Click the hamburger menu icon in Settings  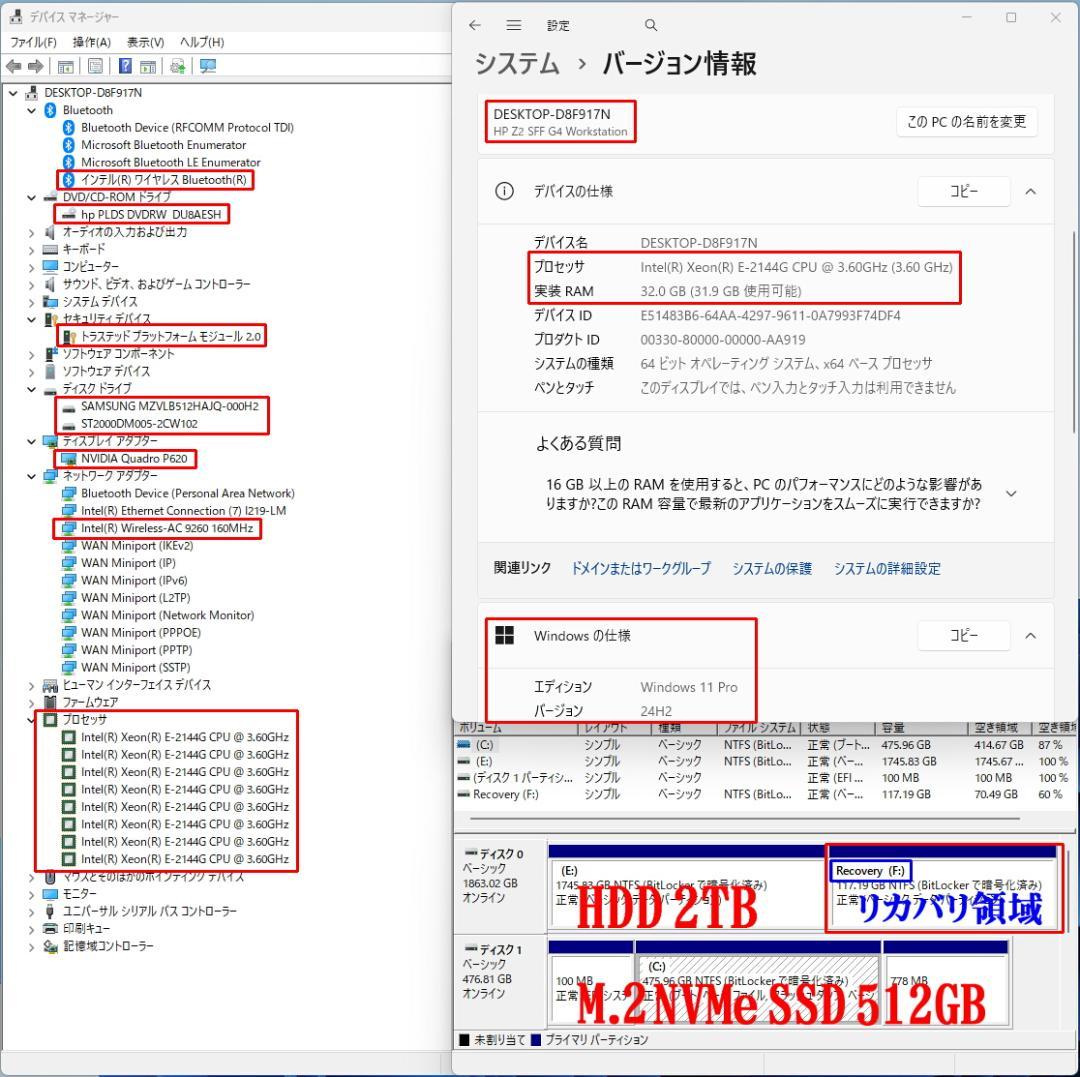click(513, 25)
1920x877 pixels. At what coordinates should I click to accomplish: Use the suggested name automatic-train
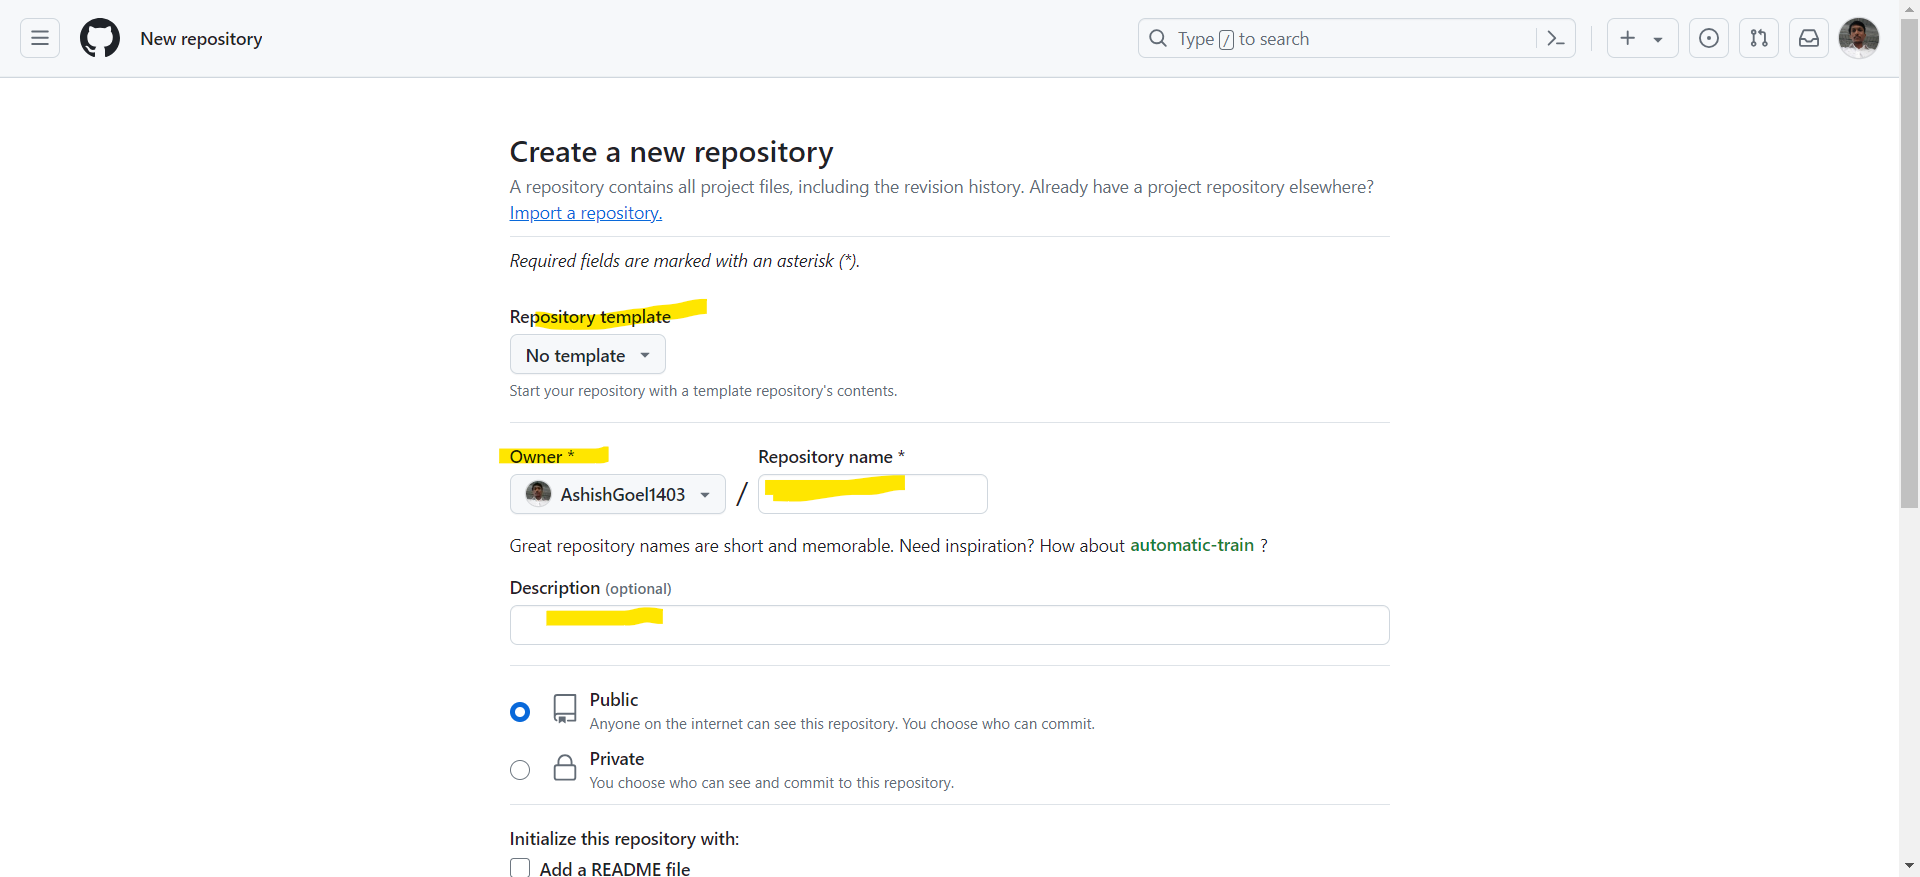(1191, 545)
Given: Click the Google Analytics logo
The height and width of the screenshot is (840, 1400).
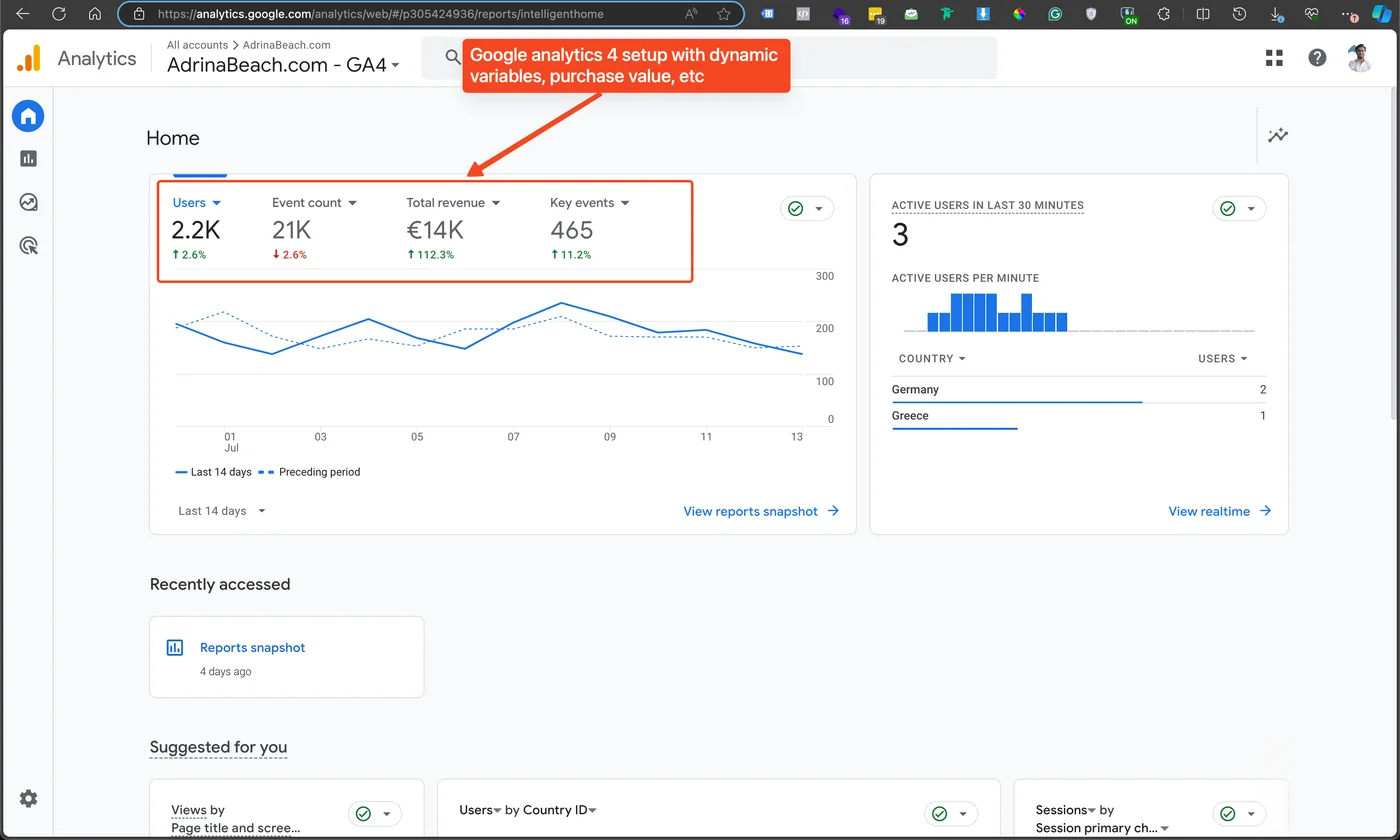Looking at the screenshot, I should 27,57.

+ + + +

What the exercise asks:
Working from the records above, reproduce exactly the lines from the one with "The height and" through the last line, without the pictures.

Answer section:
The height and width of the screenshot is (840, 1400).
Looking at the screenshot, I should 27,57.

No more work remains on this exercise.